El té verde en hojas (o hebras) es uno de los mayores tesoros de la naturaleza para la salud y una de las bebidas más consumidas del mundo. A diferencia del té negro, el té verde no pasa por un proceso de oxidación. Las hojas recién cosechadas de la planta Camellia sinensis se someten rápidamente a un golpe de calor (ya sea al vapor, al estilo japonés, o en grandes sartenes tipo wok, al estilo chino) para frenar las enzimas que oscurecen la hoja.
Gracias a esto, la planta conserva su color verde brillante original y mantiene intactos casi el 100% de sus compuestos medicinales más potentes.
Aquí te detallo sus propiedades principales, beneficios y el secreto para prepararlo sin que quede amargo:
1. Propiedades Medicinales y Antioxidantes (Juventud para tus células)
El té verde es ampliamente estudiado por la ciencia debido a su descomunal concentración de polifenoles:
Poder Antioxidante Extremo (EGCG): Contiene unas sustancias llamadas epigalocatequina galato (EGCG), antioxidantes súper potentes que combaten los radicales libres, protegen las células frente al envejecimiento prematuro y ayudan a prevenir el desgaste de los tejidos.

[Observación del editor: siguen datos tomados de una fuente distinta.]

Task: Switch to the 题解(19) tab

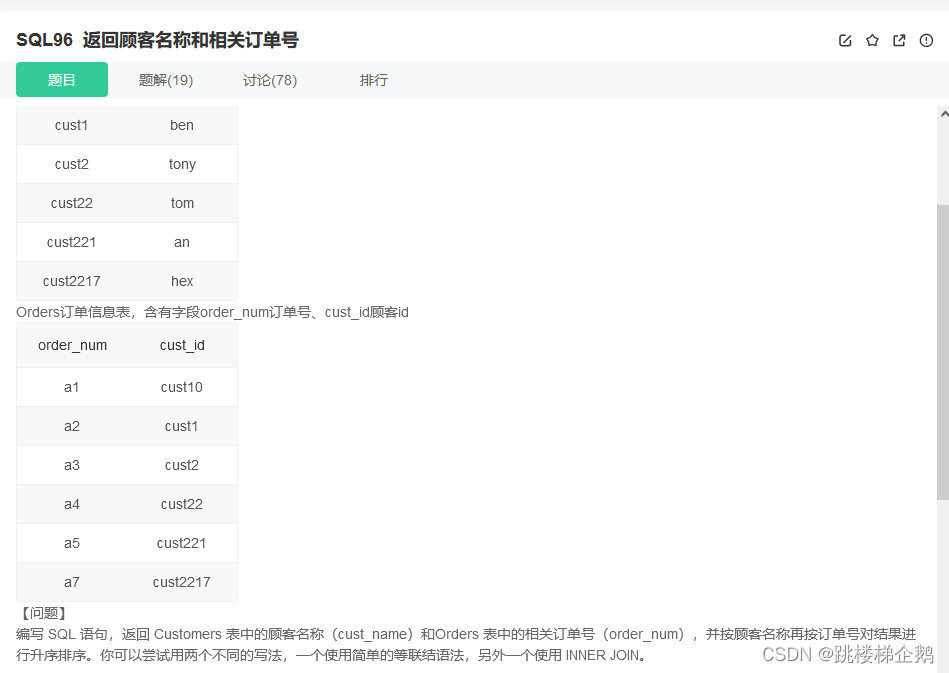Action: pyautogui.click(x=166, y=79)
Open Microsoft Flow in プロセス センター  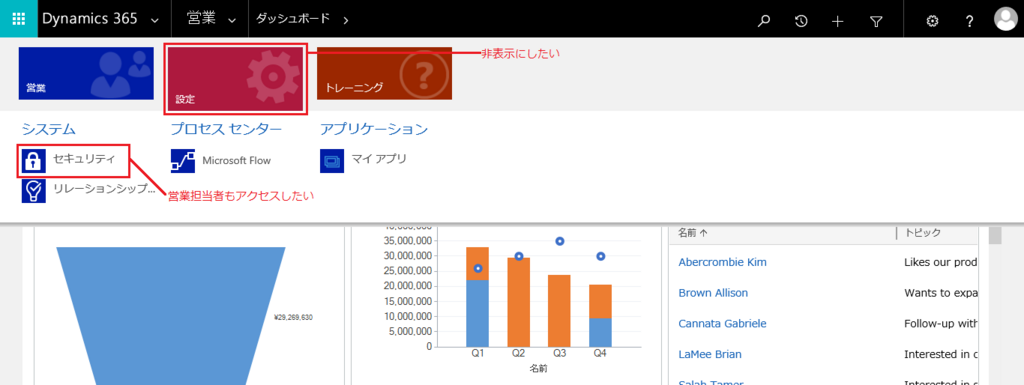[221, 161]
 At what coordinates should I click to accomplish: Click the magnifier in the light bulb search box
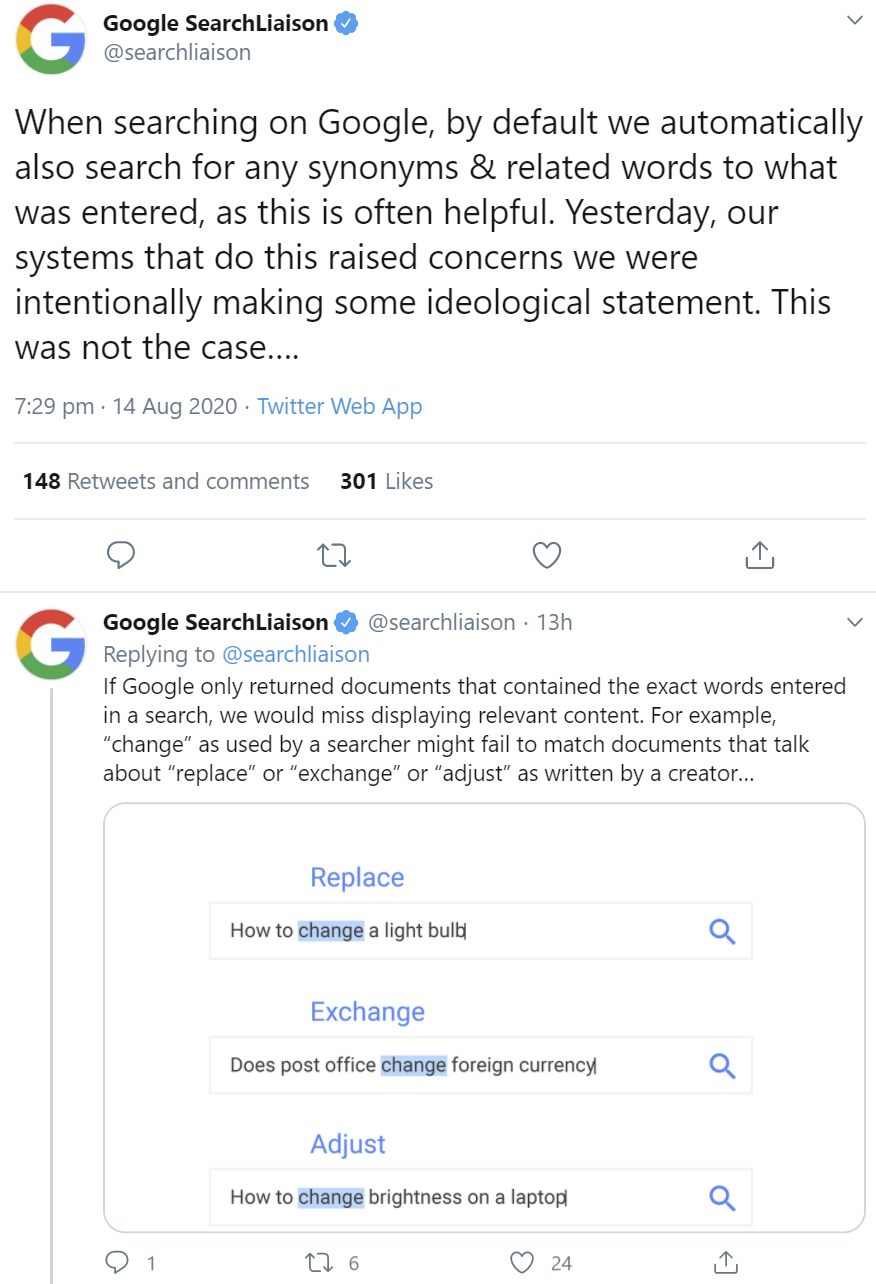coord(722,931)

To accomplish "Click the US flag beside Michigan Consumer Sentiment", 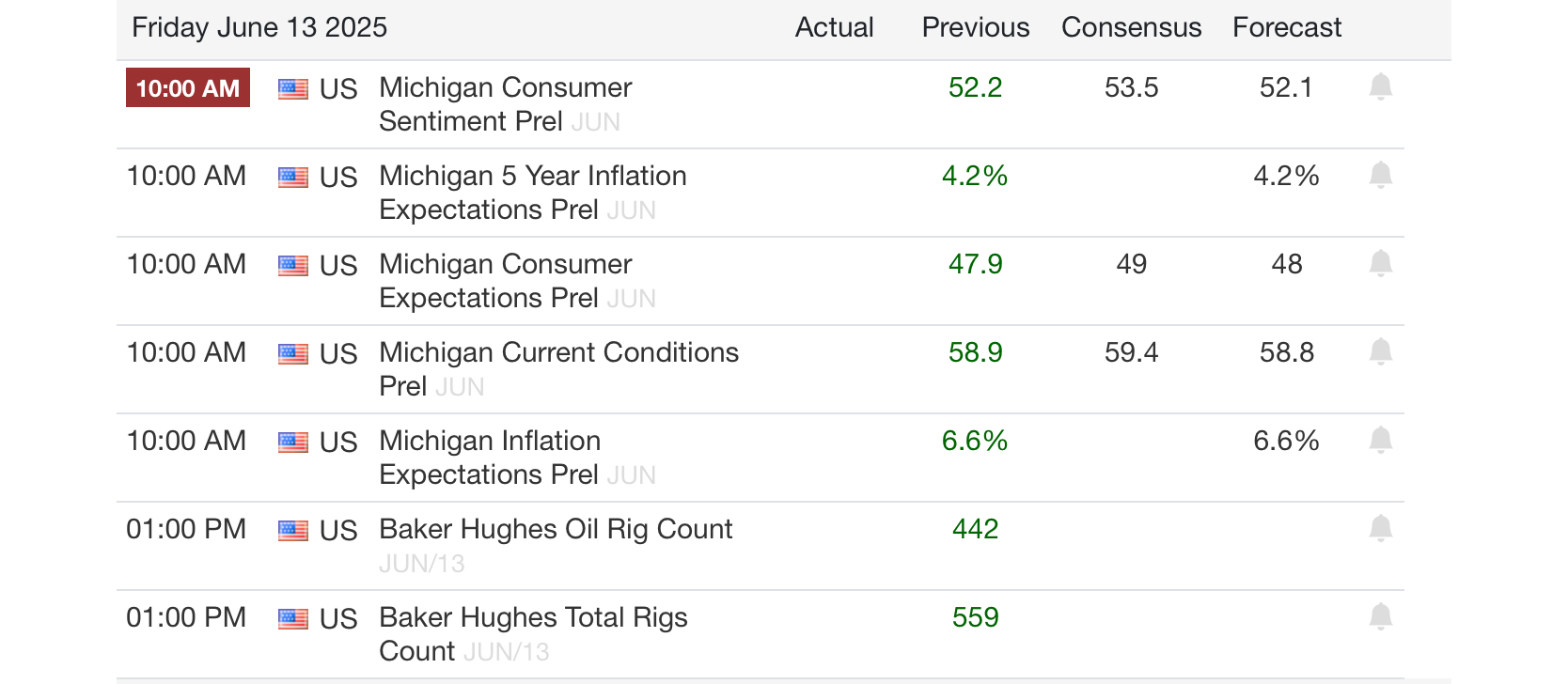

Estimula el Enfoque Mental y la Calma: Contiene L-teanina, un aminoácido fascinante que estimula las ondas alfa del cerebro. Al combinarse con la teína (cafeína), genera un estado de alerta zen: te da energía limpia, foco mental y concentración para trabajar o estudiar, pero sin el nerviosismo o la taquicardia que a veces causa el café.
Acelera el Metabolismo: Ayuda al cuerpo a procesar mejor las grasas y a transformarlas en energía, siendo un gran aliado natural para incorporar en regímenes de alimentación saludable y ejercicio.
Cardioprotector: Colabora en la regulación de los niveles de colesterol en sangre y mejora la elasticidad de los vasos sanguíneos, protegiendo el corazón.